Christian Ahrens: “Zu Gotha ist eine gute Kapelle…” Aus dem Innenleben einer thüringischen Hofkapelle des 18. Jahrhunderts.

Ahrens, Christian: „Zu Gotha ist eine gute Kapelle…“ Aus dem Innenleben einer thüringischen Hofkapelle des 18. Jahrhunderts. – Stuttgart: Franz Steiner, 2009. – 374 S.: Abb. (Friedenstein-Forschungen ; 4)
ISBN 978-3-515-09236-4 : € 64,00 (geb.)

Das Zitat im Buchtitel entstammt einer Würdigung von 1773 durch den englischen Musikschriftsteller Charles Burney, der die bedeutendsten Musikensembles Europas aus eigener Inspektion kannte; ein Urteil, das sich auch 1782 bei Johann Adam Hiller und später bestätigt findet. In Anbetracht der Tatsache, dass die Quellensituation zur herzoglichen Kapelle von Gotha aufgrund von Korrespondenzen, Rechnungen oder Anzeigen in Zeitungen besonders üppig ist (ganz im Gegensatz zum Notenbestand) und in der Literatur bislang hauptsächlich die erste Hälfte des „langen“ 18. Jahrhunderts (1676–1805) mit den Kapellmeistern Wolfgang Michael Mylius, Christian Friedrich Witt und Gottfried Heinrich Stölzel (1719–49 amtierend) im Mittelpunkt des Forschungsinteresses lag, begibt sich diese Studie nun eben auf Neuland und versucht sogar neue Zugänge in der Art der Fragestellungen in Bezug auf die persönliche und kollegiale Situation der Musiker oder die Verwaltungsvorgänge (Besetzungsmodalitäten) und Fürsorgementalität des Hofes zu gewinnen. Außerdem erfahren wir von seltenem Instrumentarium, mit dem man sich von der Dresdner Hofkapelle, die als einzige in Mitteldeutschland als noch bedeutender und einflussreicher galt, oder zur Konkurrenz in Sondershausen oder Rudolstadt zu distanzieren wusste: gerade auch zu Zeiten eines Georg Benda (1750–1778 in Gotha amtierend), Anton Schweizer oder Franz Anton Ernst, die als die nachfolgenden Kapellmeister zu nennen wären.
-*-*-
[Ziel 1]:
Von wem stammt laut dem Text über die Gothaer Hofkapelle das Zitat im Buchtitel?
[Ziel 2]:
Übersetze diesen Satz aus dem Text über die Gothaer Hofkapelle ins Englische: „Das Zitat im Buchtitel entstammt einer Würdigung von 1773 durch den englischen Musikschriftsteller Charles Burney, der die bedeutendsten Musikensembles Europas aus eigener Inspektion kannte; ein Urteil, das sich auch 1782 bei Johann Adam Hiller und später bestätigt findet.“
[Ziel 3]:
Schreib den Text über die Gothaer Hofkapelle im Anschluss an seinen letzten Satz weiter.
Die Daten haben mit dem Text über die Gothaer Hofkapelle nichts zu tun.

[Erfasste Daten]:
-*-*-
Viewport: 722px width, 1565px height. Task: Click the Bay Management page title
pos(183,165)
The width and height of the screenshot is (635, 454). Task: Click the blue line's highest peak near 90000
-*-*-
[Erwartete Ausgabe 1]:
Vom englischen Musikschriftsteller Charles Burney, aus einer Würdigung von 1773.

[Erwartete Ausgabe 2]:
The quotation in the book title comes from a 1773 appraisal by the English music writer Charles Burney, who knew Europe's most important musical ensembles from his own inspection; a judgment that is also confirmed in 1782 by Johann Adam Hiller and later.

[Erwartete Ausgabe 3]:
Im Wechsel von fundierter Abhandlung, transkribiertem Abdruck von Rechnungsbelegen und amtlichen Schriftstücken sowie an die drei Dutzend Abbildungen (zumeist Archivalien) ergibt sich mithilfe einer erfreulich übersichtlichen Struktur, deren Hauptkapitel auch die Herrschaftsgeschichte von Sachsen-Gotha sowie Bewahrung und Verlust des Kapellinventars oder – einer historisch orientierten Arbeit ungeachtet – Probleme unter Musikern zur Sprache bringen, ein interessantes, detailreiches und schlüssiges Bild vom Geschehen innerhalb der Musikformationen des Gothaer Hofes und dessen Breitenwirkung. Mehrere Tabellen und Register setzen die Weichen durch den Dschungel an fremden Namen und zum Fundus der Quellen und Literatur; eine Art Synopse zur Besetzungsstärke der Hofkapellen in Gotha, Dresden und Mannheim bestätigt dabei die mittlere Stellung derjenigen Gothas in ihrer Leistungsfähigkeit, die außer o.g. nur noch von denen Berlins oder Stuttgarts überboten wurde (S. 324–327).
Die Quellenstudie besticht durch gelungene Streuung der Materialsammlung, durch die Vielfältigkeit neuer Erkenntnisse und beweist mehrfach ihre Notwendigkeit und den Nutzen für die Musikwissenschaft.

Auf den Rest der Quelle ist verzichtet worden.